Music Review: Joanne Tatham – ‘Out of My Dreams’

Out of My Dreams, the third album from Los Angeles-based jazz vocalist Joanne Tatham, is an engaging set of creative musical interpretations. Tatham, an East Coast transplant who left what the liner notes call a “budding career” in musical comedy in New York to marry and raise a family, explains that the change in lifestyle led to an artistic change as well. It led her to “burst out into what I feel is my essence.” That essence has its roots the swinging jazz pop she had grown up with. Musical comedy’s loss is jazz cabaret’s gain. Out of My Dreams is as fine an album of jazz vocals as you’re likely to hear this year.
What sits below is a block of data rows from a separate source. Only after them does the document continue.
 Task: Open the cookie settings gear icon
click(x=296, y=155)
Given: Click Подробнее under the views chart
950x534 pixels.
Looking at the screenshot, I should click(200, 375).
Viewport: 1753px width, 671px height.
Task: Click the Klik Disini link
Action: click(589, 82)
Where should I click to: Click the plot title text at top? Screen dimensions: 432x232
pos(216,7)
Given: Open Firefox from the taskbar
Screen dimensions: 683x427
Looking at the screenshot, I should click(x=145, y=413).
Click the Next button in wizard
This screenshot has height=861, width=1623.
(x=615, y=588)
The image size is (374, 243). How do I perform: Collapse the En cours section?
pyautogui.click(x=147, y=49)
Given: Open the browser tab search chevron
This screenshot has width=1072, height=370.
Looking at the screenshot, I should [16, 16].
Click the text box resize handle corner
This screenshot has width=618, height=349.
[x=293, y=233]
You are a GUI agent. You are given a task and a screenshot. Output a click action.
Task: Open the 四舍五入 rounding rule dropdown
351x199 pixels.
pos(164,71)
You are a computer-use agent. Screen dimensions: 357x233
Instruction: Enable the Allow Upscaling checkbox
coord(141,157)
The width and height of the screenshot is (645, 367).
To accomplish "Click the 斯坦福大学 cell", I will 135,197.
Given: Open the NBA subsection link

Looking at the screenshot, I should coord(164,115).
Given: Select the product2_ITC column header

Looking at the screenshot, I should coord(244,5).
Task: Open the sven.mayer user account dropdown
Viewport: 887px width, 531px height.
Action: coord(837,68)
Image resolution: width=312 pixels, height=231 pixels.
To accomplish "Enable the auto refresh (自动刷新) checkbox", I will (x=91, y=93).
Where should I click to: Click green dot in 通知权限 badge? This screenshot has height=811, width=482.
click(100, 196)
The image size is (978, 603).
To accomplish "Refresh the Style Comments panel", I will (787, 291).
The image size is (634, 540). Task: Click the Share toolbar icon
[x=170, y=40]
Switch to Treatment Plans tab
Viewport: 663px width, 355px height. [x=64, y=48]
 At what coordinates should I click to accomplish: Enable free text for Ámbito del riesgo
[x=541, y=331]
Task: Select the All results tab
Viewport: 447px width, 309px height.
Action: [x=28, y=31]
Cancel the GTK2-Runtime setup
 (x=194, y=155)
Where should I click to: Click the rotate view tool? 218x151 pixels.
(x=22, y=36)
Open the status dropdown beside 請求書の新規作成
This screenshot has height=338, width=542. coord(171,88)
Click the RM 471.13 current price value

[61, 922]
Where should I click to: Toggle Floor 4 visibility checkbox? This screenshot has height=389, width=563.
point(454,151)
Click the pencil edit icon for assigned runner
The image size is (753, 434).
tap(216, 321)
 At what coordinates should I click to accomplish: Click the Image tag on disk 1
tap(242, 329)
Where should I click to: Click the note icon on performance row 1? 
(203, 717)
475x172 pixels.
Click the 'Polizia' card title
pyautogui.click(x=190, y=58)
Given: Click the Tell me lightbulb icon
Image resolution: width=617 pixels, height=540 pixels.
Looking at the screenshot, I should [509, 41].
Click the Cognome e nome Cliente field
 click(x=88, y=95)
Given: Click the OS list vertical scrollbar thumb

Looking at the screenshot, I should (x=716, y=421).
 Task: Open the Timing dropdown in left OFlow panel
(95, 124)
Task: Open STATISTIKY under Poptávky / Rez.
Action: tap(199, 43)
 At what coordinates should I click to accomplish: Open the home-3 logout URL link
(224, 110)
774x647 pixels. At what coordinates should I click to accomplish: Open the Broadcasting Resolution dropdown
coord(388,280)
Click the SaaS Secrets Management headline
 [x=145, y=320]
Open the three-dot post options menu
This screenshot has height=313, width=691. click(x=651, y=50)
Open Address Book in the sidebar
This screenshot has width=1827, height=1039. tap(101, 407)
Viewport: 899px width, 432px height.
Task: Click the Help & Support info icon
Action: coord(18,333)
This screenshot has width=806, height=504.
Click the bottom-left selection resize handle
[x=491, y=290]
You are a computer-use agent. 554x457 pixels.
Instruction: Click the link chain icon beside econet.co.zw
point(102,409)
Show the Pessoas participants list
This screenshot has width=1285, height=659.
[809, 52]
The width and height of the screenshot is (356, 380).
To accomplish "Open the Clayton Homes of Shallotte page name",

Tatham has a warm, lilting voice that can handle sultry or swing with equal power. The 11-song program shows the singer in a variety of moods working with a range of different material—Broadway show tunes, jazz pieces, Latin rhythms, and even a Dave Frishberg comic gem. And Tatham has the vocal versatility to deal with them all.

She opens with a powerful reading of the McCoy Tyner composition, “You Taught My Heart To Sing,” joining her vocalese intro with the sax of Bob Sheppard. This makes way later for some vibrant piano solo work from Tamir Hendelman. Harry Nilsson’s “Without Him (Without Her)” follows in a Latin arrangement, the first of a number of Latin pieces: Jobim’s “Vivo Sonhando” and Jon Lucien’s “You’re Sensational.” The latter features Brazillian born Marcel Camargo on the cavaquinho.Joanne Tatham

She is no less adept with the ballads. Her interpretation of the metaphoric “Detour Ahead” is a softly enticing warning, and her dark reading of Marilyn Harris and album producer Mark Winkler’s “In a Lonely Place,” could have been featured in a noir movie. Add Sheppard’s sax and some fine bass work from John Clayton and you have a classic in the making.

She does a sprightly version of the overly cute comic lyrics of Frishberg’s “Too Long in LA” and ends the set with a sweet rendition of “Out Of My Dreams” from Oklahoma. But perhaps the most exciting piece on the album is her darkly dynamic take on “Cool” from West Side Story, it alone is worth the price of a very fine album of vocal jazz.